Greece is returning to the financial markets to borrow money for the first time in three years.
In what is being seen as an important milestone for Greece, the country's Debt Management Agency announced plans to sell bonds that will repaid in five years.
Since 2010 the Greek government has been dependent on bailout money to meet its borrowing needs.
It is the first sale of government debt since 2014, when the country made a brief return to the markets.
The bailouts began when Greece was frozen out of the financial markets. It was unable to borrow what it needed as investors become convinced it would not be able to repay.
In the year before the first bailout started, the deficit in the Greek government's finances was €35 billion, equivalent to 15 percent of its total national income, or GDP.

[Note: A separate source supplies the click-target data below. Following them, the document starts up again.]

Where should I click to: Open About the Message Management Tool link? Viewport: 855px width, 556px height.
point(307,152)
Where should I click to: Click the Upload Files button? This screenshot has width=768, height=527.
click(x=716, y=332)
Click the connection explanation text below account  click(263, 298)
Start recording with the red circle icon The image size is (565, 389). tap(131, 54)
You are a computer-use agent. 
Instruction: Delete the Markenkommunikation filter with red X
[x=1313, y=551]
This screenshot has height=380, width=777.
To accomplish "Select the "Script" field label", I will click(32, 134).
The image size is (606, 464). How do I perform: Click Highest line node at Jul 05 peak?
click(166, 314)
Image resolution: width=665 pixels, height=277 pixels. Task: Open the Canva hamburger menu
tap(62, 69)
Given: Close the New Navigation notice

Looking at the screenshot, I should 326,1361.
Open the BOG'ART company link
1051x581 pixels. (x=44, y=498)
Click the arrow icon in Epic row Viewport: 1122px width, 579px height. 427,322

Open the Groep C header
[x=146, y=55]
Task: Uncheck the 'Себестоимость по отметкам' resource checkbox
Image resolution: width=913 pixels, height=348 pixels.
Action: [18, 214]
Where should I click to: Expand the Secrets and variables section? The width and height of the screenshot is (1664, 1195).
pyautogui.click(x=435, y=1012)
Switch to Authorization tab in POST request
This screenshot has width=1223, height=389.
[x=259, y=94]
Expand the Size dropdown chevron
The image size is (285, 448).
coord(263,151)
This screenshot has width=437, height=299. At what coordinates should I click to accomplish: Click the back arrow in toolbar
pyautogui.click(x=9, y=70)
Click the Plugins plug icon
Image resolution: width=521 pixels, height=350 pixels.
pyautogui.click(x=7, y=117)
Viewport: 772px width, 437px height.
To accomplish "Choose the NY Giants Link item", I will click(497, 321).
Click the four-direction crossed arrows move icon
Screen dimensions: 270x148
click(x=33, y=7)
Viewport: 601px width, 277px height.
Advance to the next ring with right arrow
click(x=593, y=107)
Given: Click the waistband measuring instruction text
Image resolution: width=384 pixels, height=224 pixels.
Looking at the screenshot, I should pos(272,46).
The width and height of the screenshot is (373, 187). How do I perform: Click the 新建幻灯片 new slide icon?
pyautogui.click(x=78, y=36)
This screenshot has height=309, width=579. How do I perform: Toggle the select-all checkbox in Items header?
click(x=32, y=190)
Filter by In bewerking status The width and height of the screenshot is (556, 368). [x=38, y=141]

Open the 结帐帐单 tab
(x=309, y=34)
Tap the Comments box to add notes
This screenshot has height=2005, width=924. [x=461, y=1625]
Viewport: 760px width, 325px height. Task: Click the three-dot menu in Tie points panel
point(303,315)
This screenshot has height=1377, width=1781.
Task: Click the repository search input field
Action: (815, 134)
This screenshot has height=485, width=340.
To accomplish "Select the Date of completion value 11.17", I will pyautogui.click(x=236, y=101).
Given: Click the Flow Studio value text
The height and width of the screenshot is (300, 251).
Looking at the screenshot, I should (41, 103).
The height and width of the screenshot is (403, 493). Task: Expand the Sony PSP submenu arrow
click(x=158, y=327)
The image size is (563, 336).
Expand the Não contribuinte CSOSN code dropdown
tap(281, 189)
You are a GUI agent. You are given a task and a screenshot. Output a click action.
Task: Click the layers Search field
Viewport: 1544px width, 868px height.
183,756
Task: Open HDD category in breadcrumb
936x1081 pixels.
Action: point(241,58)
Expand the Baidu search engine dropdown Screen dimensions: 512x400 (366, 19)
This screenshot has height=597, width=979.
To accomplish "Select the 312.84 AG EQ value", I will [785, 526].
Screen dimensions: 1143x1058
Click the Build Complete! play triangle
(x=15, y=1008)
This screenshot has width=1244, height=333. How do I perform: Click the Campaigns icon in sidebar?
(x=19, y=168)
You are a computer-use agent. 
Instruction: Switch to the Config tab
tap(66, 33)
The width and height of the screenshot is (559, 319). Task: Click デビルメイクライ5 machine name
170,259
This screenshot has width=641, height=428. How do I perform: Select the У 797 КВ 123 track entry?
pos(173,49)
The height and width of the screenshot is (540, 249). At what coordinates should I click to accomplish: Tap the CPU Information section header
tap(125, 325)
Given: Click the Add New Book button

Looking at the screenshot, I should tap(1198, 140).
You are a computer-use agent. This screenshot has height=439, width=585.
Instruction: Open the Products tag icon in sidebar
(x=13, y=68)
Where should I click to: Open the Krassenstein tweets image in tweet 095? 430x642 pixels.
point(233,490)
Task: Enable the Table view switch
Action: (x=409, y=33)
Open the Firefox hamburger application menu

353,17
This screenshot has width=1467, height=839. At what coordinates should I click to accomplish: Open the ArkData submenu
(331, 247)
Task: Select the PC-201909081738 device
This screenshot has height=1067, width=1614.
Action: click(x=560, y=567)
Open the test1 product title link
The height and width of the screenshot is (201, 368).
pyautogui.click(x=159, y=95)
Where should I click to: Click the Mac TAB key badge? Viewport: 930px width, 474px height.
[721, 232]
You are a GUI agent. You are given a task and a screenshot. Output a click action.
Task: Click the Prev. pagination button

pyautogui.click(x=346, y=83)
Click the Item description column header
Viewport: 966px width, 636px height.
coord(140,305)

Greece is now into its third bailout loan programme. The main source of finance has been the eurozone - for the first loan the money came from other governments that use the currency, and EU bailout agencies supplied funds for the second two.
In total Greece has received bailout payments of more than a quarter of a trillion euros, and there's as much as 47bn euros more available over the next year.
Greece also had the benefit of a restructuring of the debt it owed to the private sector.
When the bailout payments end, the aim is for the Greek government to be able to meet all its financial needs from taxation and borrowing in the markets. What Greece is doing now is a "toe in the water" - an attempt to get some indication of how well that process might go.
The final payment in the current, third, bailout will be made next year. The final repayment by Greece is due more than 40 years from now.